Aim of the task:
Quote the material below exactly as written, from the first line to the line that holds "Task: Click the ClarityRevitTaskServer", endpoints included.

Data supplied:
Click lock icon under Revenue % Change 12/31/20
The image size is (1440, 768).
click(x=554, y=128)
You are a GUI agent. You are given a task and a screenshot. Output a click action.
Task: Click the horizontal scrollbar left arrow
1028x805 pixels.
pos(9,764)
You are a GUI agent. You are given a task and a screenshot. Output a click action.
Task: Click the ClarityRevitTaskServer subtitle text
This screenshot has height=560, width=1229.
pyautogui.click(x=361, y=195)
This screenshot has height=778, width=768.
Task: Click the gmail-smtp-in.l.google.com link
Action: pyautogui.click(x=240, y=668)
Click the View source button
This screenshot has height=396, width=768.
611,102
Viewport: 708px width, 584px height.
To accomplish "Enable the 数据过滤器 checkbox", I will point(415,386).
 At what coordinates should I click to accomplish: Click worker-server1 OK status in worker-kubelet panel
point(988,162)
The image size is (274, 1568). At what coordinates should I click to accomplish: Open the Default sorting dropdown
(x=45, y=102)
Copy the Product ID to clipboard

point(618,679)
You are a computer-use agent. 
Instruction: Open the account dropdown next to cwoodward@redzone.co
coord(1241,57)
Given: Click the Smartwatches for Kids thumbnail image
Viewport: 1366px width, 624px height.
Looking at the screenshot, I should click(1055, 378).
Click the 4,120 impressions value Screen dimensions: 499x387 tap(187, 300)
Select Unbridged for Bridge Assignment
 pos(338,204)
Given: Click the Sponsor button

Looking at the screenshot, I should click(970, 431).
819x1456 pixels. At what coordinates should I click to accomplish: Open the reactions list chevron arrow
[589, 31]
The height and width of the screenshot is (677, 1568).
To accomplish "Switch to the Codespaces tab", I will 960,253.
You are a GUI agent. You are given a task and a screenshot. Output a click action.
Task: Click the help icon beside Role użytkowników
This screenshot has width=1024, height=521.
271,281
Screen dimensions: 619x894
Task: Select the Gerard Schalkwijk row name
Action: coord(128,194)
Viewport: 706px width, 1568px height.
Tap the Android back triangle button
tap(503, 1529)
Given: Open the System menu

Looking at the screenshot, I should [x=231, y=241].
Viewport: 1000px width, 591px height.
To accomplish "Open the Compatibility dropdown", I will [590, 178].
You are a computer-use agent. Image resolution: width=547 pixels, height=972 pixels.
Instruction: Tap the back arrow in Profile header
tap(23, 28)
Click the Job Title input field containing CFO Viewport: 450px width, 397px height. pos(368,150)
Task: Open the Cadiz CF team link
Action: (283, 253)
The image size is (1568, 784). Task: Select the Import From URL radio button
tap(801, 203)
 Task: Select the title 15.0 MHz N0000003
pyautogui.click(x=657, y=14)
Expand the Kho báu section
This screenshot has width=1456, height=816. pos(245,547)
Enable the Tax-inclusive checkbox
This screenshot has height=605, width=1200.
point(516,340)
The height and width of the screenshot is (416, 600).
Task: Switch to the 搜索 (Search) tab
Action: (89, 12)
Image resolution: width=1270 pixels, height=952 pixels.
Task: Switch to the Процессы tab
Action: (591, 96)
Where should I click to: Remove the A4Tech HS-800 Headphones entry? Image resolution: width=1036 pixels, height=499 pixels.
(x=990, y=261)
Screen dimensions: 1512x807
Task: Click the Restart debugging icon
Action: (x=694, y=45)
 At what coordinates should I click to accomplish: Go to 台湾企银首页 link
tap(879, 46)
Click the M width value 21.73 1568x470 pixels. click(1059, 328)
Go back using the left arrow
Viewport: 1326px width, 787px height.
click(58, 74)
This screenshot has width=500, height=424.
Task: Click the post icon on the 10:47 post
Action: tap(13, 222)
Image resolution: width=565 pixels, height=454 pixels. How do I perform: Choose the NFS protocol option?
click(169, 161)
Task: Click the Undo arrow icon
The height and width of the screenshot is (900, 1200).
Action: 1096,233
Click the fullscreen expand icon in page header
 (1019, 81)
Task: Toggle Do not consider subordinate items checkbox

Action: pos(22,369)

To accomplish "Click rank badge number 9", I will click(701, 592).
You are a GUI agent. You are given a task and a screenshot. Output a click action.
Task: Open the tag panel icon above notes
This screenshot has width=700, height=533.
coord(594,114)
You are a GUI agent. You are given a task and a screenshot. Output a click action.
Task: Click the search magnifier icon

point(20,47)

Exercise response:
Click lock icon under Revenue % Change 12/31/20
The image size is (1440, 768).
click(x=554, y=128)
You are a GUI agent. You are given a task and a screenshot. Output a click action.
Task: Click the horizontal scrollbar left arrow
1028x805 pixels.
pos(9,764)
You are a GUI agent. You are given a task and a screenshot. Output a click action.
Task: Click the ClarityRevitTaskServer subtitle text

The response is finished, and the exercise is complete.